BEGIN Recorded data

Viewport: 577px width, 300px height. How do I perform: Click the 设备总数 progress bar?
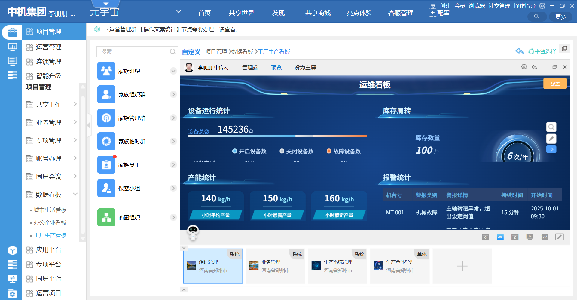[x=277, y=136]
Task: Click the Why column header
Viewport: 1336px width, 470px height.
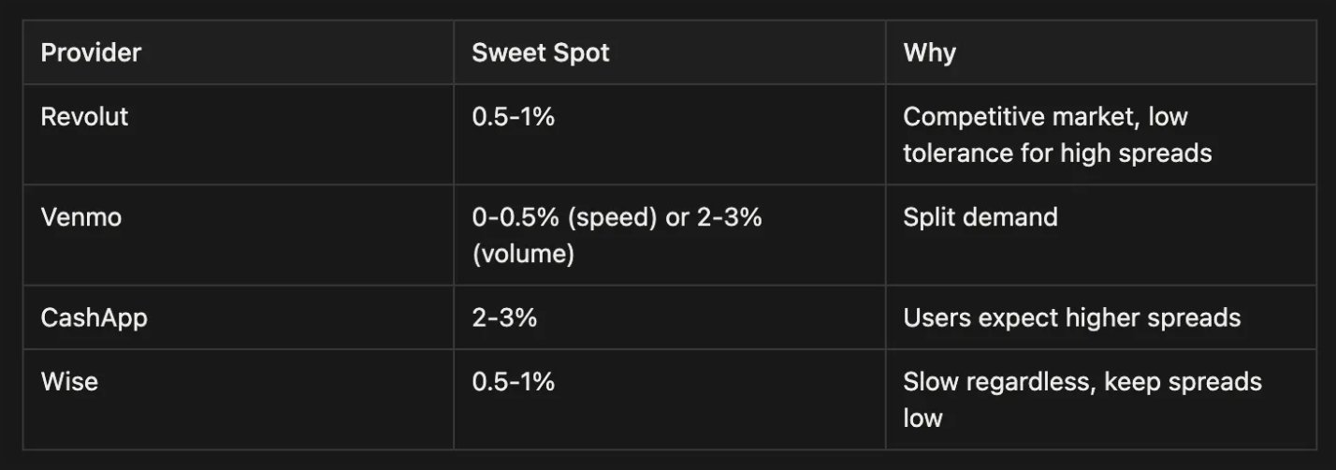Action: click(x=929, y=52)
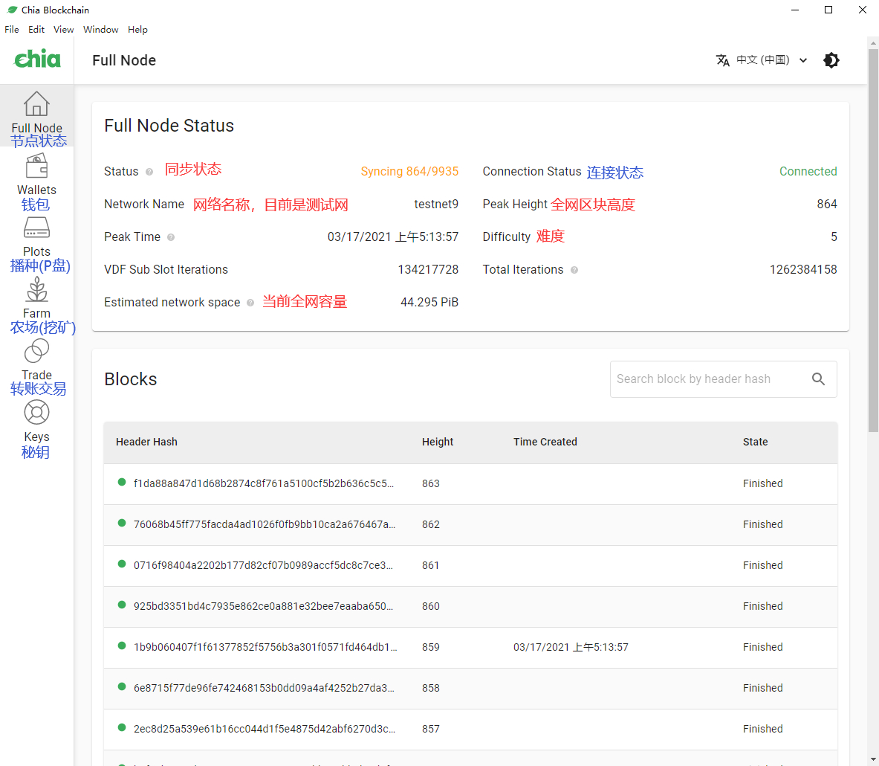
Task: Toggle dark mode with the brightness icon
Action: click(x=831, y=60)
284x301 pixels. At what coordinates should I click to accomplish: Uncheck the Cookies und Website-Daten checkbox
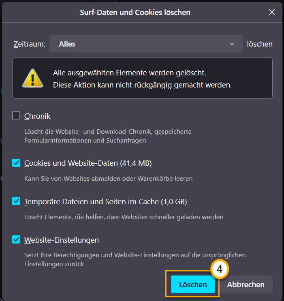tap(16, 163)
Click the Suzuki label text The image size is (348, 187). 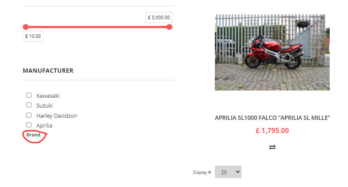point(44,105)
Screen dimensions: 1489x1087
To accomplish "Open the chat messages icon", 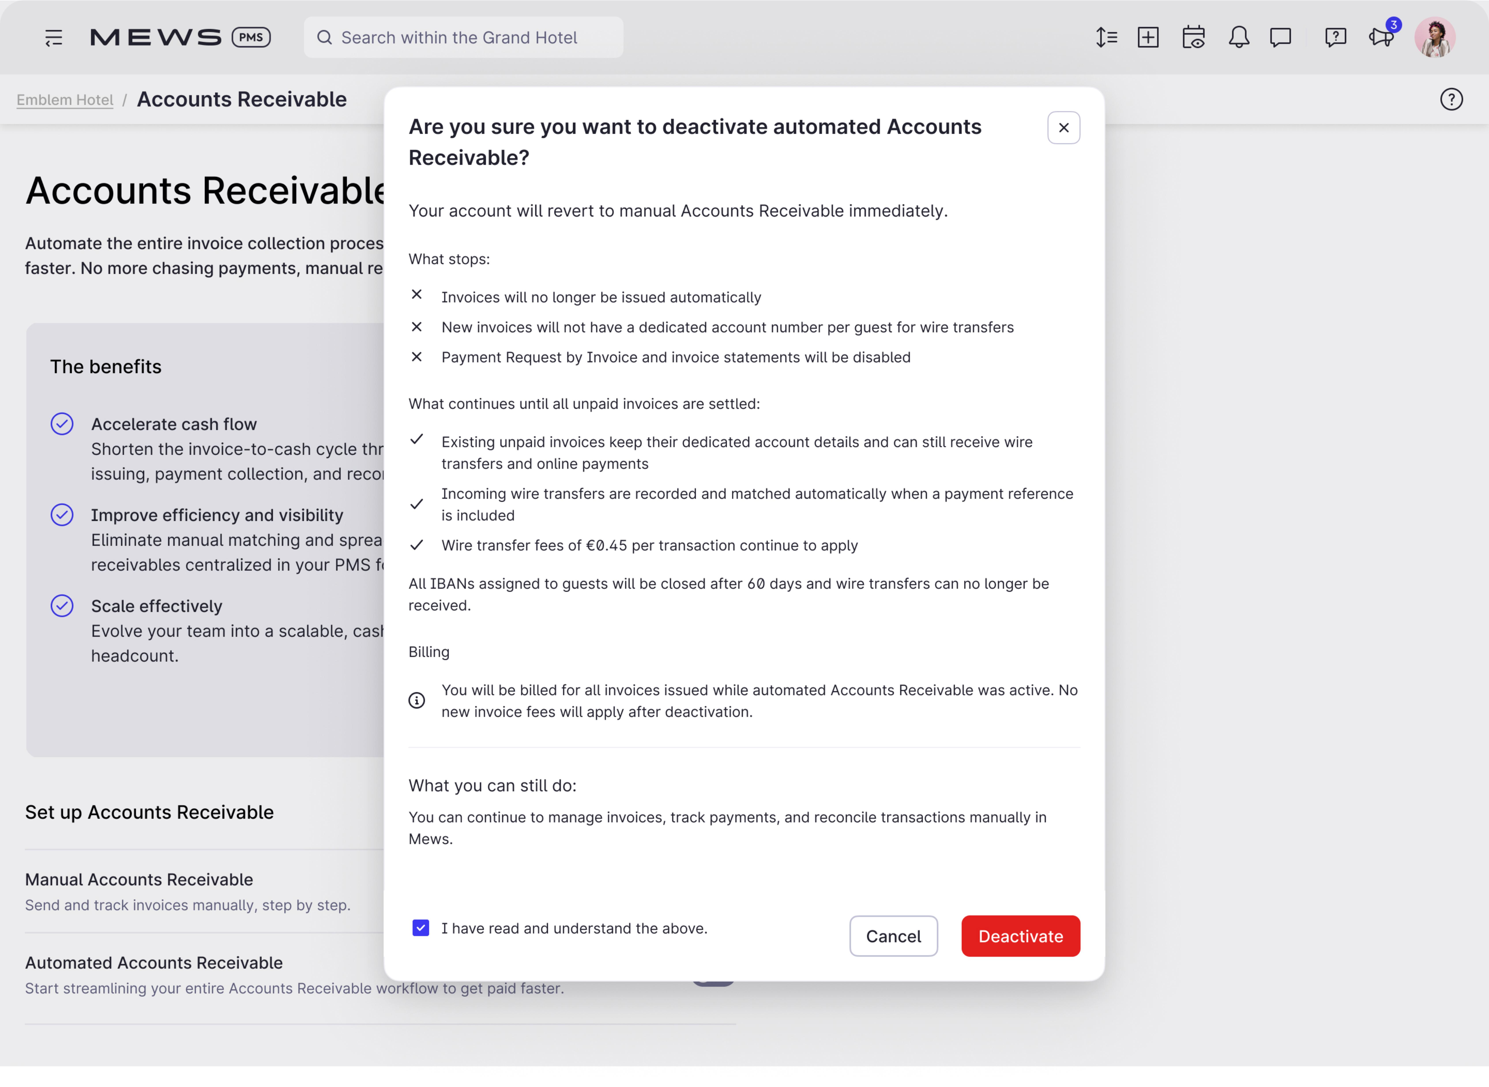I will [1280, 38].
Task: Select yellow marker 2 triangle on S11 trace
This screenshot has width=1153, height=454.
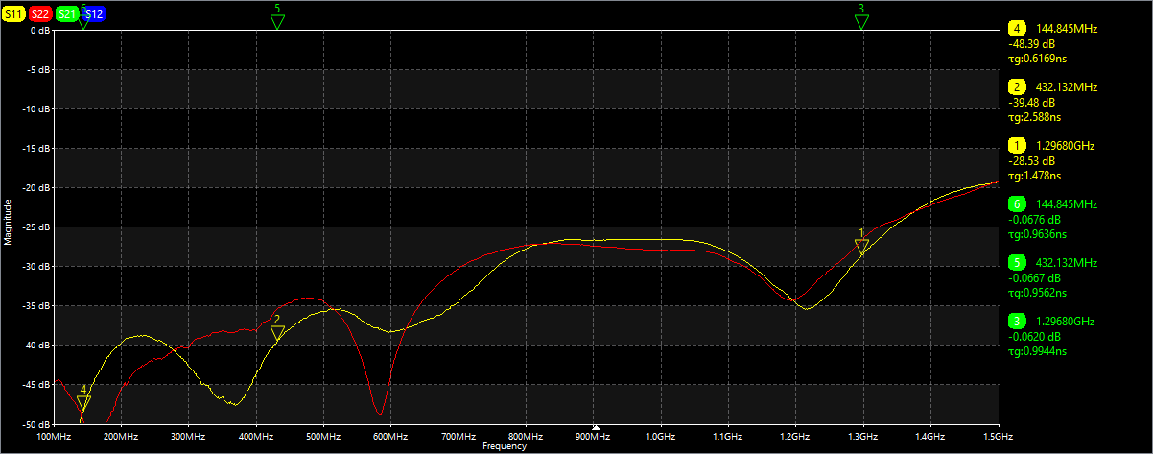Action: point(277,332)
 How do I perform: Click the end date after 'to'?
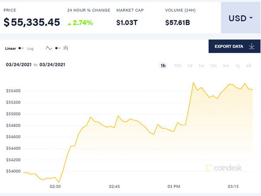coord(52,65)
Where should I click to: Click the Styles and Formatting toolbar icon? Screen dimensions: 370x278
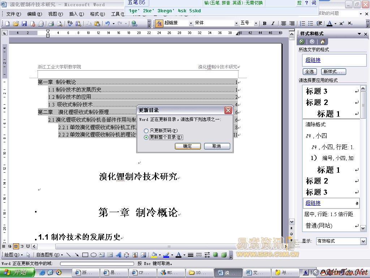159,23
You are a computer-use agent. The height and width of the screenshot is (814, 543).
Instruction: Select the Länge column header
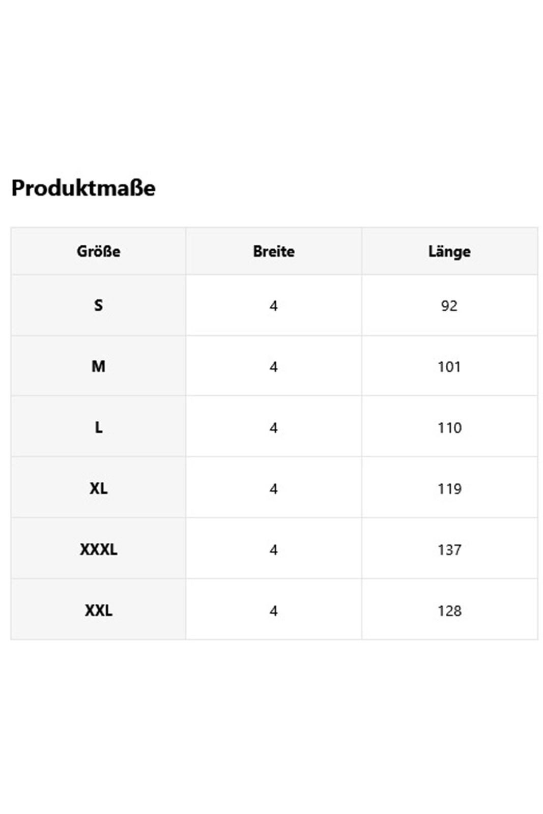click(449, 251)
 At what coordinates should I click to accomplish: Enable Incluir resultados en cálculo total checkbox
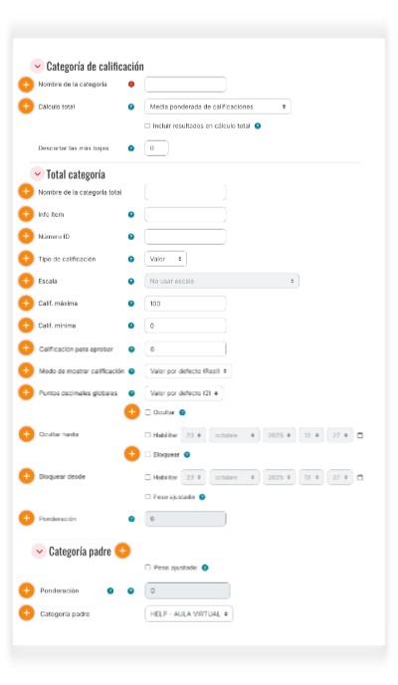pos(147,125)
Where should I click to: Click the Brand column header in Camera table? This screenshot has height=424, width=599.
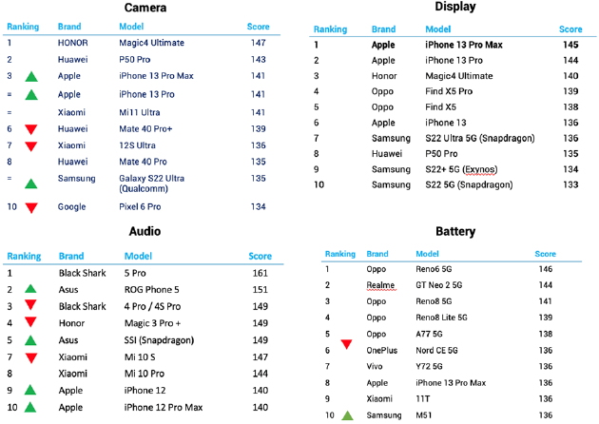[69, 27]
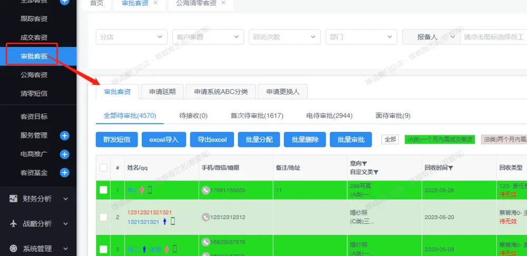527x256 pixels.
Task: Click the 批量审批 button
Action: click(350, 139)
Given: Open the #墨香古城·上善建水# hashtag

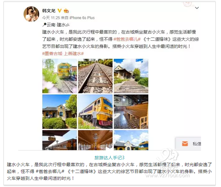Looking at the screenshot, I should tap(63, 54).
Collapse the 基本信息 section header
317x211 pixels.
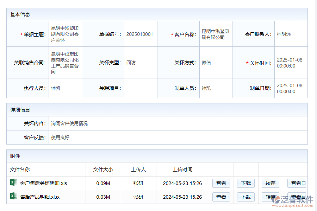(x=157, y=15)
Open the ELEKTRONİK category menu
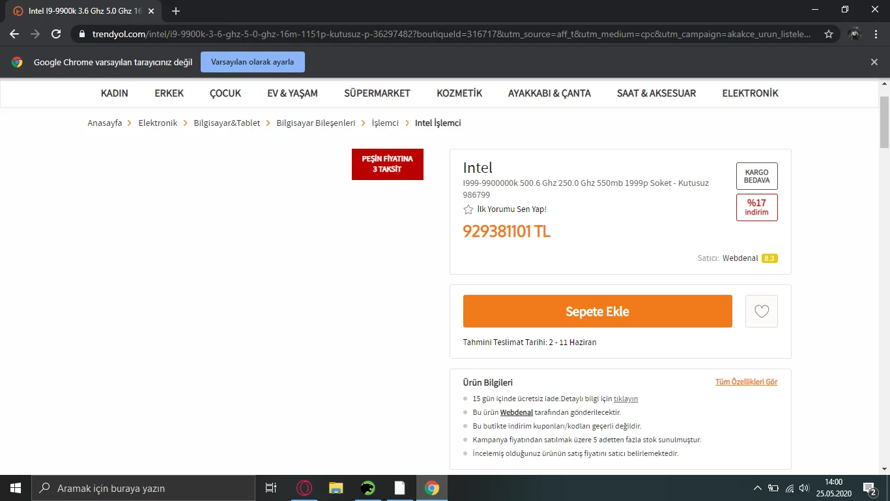Image resolution: width=890 pixels, height=501 pixels. (x=750, y=93)
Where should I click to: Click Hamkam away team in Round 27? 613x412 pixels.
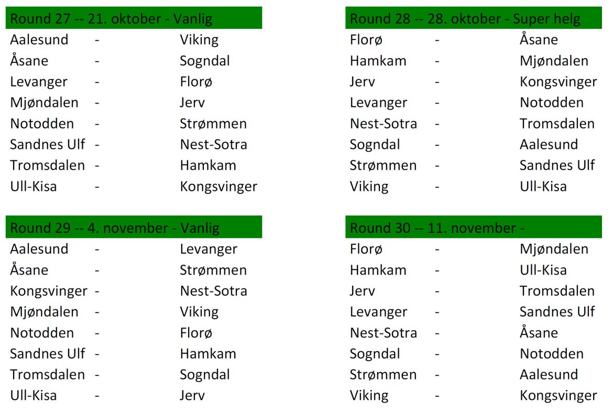(208, 166)
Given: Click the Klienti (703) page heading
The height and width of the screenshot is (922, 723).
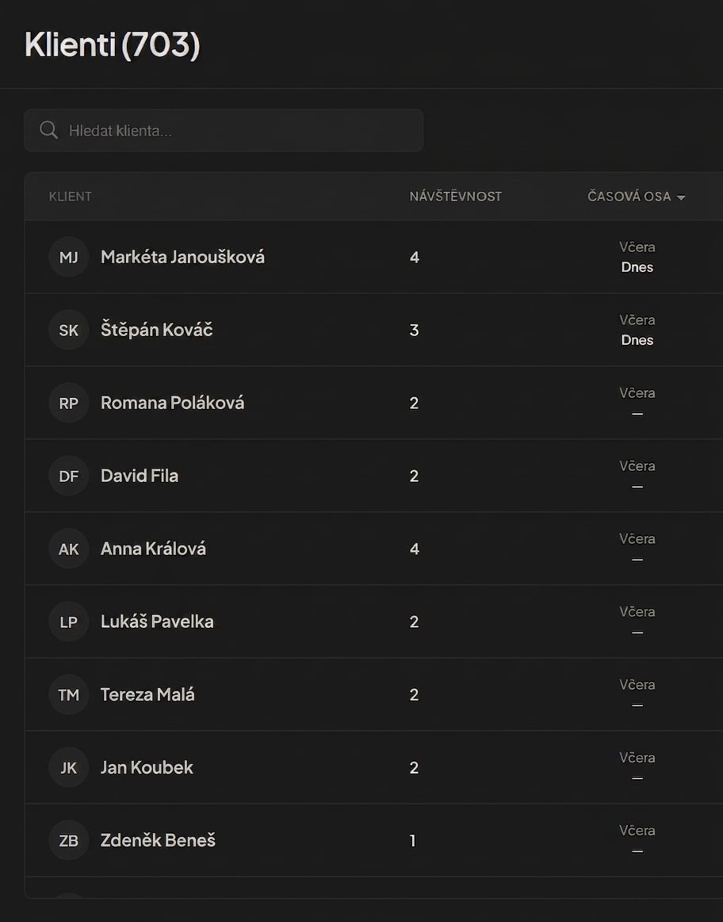Looking at the screenshot, I should pos(112,44).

END Recorded data

_Task goal:_
Your task is to write out, exactly and without pictures, only the lines from the one holding "Where should I click to: Click the Styles" to the last line of the data.

_Completed task:_
Where should I click to: Click the Styles and Formatting toolbar icon? Screen dimensions: 370x278
159,23
You are a computer-use agent. The height and width of the screenshot is (814, 543).
Instruction: Select the Länge column header
click(449, 251)
 At what coordinates should I click to accomplish: Enable Incluir resultados en cálculo total checkbox
pos(147,125)
Where should I click to: Click the Brand column header in Camera table? This screenshot has height=424, width=599.
[69, 27]
527x256 pixels.
Task: Click the 批量审批 button
Action: click(350, 139)
Given: Open the #墨香古城·上善建水# hashtag

Looking at the screenshot, I should tap(63, 54).
Collapse the 基本信息 section header
317x211 pixels.
(x=157, y=15)
Open the ELEKTRONİK category menu
Image resolution: width=890 pixels, height=501 pixels. (x=750, y=93)
Where should I click to: Click Hamkam away team in Round 27? 613x412 pixels.
(208, 166)
Given: Click the Klienti (703) page heading
The height and width of the screenshot is (922, 723).
Looking at the screenshot, I should pos(112,44).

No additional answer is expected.